If only all babies came with that setting!

I got lucky all three times.

SilverGlitterBaubles · 20/03/2024 20:25

That is quite a leap OP. I think quite a lot has happened in society that has had a bigger impact on the mental health of young people than whether or not they were left to cry for a short time as a baby.

Wheresthescissors · 20/03/2024 20:28

User8646382 · 20/03/2024 20:10

It’s more like the lack of sleep training causing the mental health problems. I bet at least 50% of diagnosed SEN conditions would miraculously disappear if kids started getting a proper night’s sleep.

Edited

Yeah, sleep away the autism.
😡

ColleenDonaghy · 20/03/2024 20:28

EasterBunnny · 20/03/2024 20:24

If only all babies came with that setting!

I got lucky all three times.

Frankly, that's not fair. Grin

I got lucky once and I'll take it. She's making up for it as a threenager though.

Octavia64 · 20/03/2024 20:29

Sleep training has been a thing much further back than the 90s.

This link seems biased but it mentions books from over 100 years ago.

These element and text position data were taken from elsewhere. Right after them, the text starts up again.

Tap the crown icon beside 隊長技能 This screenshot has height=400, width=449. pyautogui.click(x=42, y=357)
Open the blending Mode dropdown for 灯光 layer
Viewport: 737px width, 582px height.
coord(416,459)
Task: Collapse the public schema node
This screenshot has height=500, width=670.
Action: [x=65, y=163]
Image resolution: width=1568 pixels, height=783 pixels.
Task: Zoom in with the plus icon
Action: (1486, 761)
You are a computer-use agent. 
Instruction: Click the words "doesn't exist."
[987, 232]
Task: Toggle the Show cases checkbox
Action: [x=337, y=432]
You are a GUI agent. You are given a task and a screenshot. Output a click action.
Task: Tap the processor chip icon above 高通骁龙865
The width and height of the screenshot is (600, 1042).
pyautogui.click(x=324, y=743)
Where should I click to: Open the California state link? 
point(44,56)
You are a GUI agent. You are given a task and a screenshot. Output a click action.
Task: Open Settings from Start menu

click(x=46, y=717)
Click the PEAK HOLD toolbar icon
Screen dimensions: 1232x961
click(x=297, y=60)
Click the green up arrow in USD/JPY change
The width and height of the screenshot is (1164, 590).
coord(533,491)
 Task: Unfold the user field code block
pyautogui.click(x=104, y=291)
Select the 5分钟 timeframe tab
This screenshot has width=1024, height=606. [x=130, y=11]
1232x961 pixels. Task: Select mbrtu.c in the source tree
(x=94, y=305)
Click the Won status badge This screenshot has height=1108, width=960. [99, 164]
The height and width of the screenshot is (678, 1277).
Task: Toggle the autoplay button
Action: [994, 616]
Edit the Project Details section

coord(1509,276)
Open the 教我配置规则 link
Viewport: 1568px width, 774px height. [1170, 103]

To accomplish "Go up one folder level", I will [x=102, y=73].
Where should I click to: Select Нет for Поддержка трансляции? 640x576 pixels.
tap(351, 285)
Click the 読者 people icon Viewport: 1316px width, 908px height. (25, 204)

intuitiveparentingdc.com/blog/history-of-sleep-training

converseandjeans · 20/03/2024 20:29

I think it's the opposite actually. Parents refusing to put a baby into a routine, patting & shushing & co sleeping have made children far less resilient. I would imagine most of us born in the 70s & 80s were in a routine very early on & weaned at 3 months. I don't think Mums fretted as much either. I imagine the strict routine & early weaning avoided lots of sleepless nights! Or they just pushed the pram to the end of the garden where they couldn't hear it!